Already using Office 2007? Or at least entertaining the idea of buying and installing a copy of it? (Note: These questions are addressed even to those who have acquired or will acquire Office 2007 the black market way.)
Unless you’re in an environment that doesn’t provide you control over the machine you’re using, don’t even think of acquiring Office 2007 because:
- Its default formats (.docx for Word, .xlsx for Excel, and .pptx for Powerpoint) cannot be read by machines running previous versions of Microsoft Office. If you’re an OpenOffice user, you’ll be unlucky as well.
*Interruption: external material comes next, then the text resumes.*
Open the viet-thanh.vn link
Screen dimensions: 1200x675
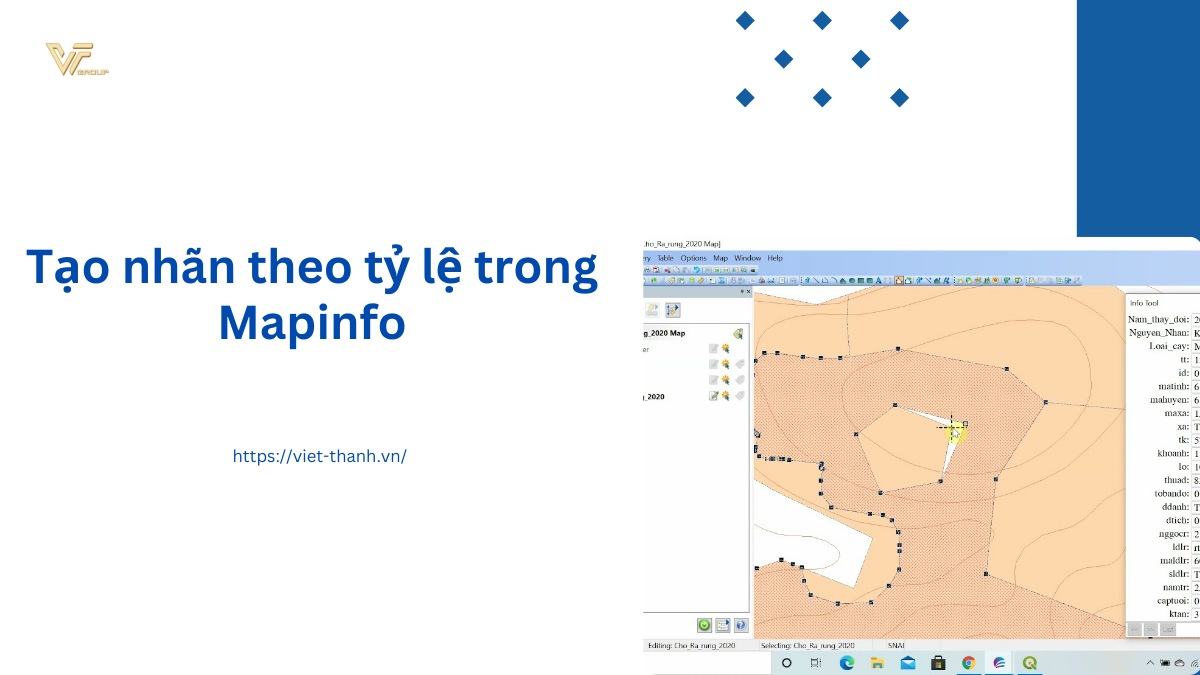(319, 456)
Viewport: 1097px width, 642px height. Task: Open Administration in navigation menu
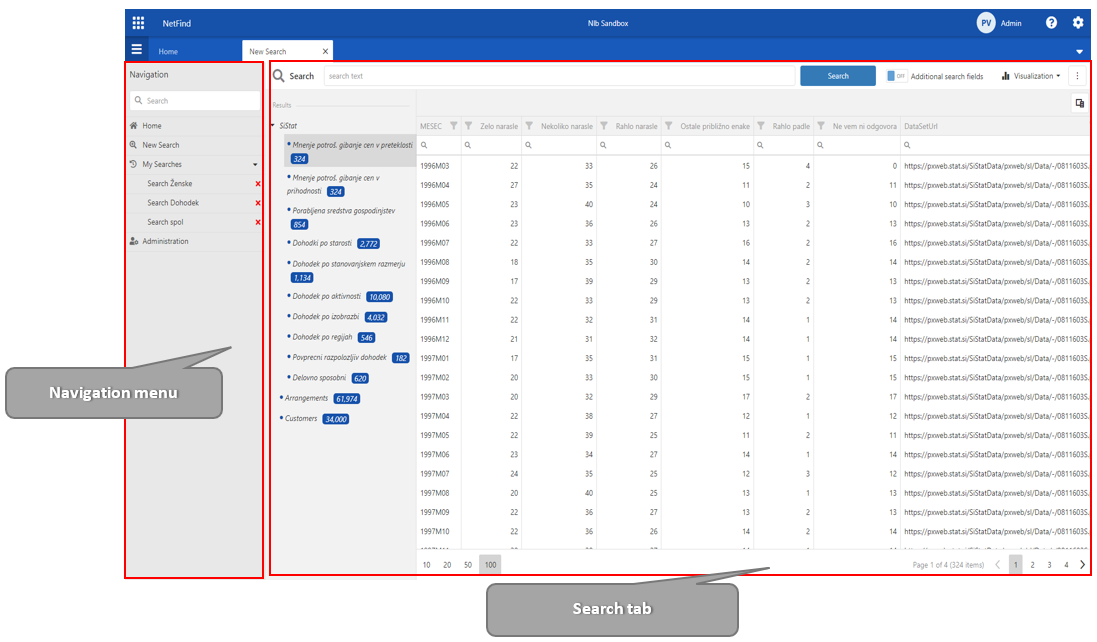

- The ‘open format’ adopted by the office suite, called OOXML, has been pushed by Microsoft as a document interoperability standard that is in contrast to the already existing standard called Open Document Format (ODF). Indeed, OOXML is another embrace-extend-extinguish strategy of the Microsoft: Embrace the principle of interoperability, add some features like documents’ accessibility to programmers, and eventually make open source office suites unnecessary or irrelevant.
- There’s a deep learning curve you’ll be into because the user interface has radically changed. This is despite the fact that the new version is found to be more useful in a business environment.
- It requires a fairly higher-end machine and forces one to upgrade to at least Windows XP Service Pack 2. It means an additional expense.
- It is prone to viruses because it’s running only under Windows.
- Like its predecessors, Office 2007 is proprietary. You cannot modify it in accordance to your needs, nor can you redistribute it. If you’re a concerned social activist who wants to identify with the free and open source movement, Office 2007 (and any other version, for that matter) is certainly not for you.
- You hate software piracy and you are not rich enough to buy at least the Basic Edition (which unfortunately does not have Powerpoint, Access and Publisher and cannot be upgraded to a higher-level package).
- It’s the product of a software leviathan, which amasses wealth from out of (re)creating and selling patented softwares, which must be as free (as in freedom) as knowledge and information.
For the technically inclined, read this article by Stephane Rodriguez showing why OOXML sucks.
There is no better way to produce virus-free documents that can be freely shared with others than to use softwares that comply with the open document format. I use OpenOffice.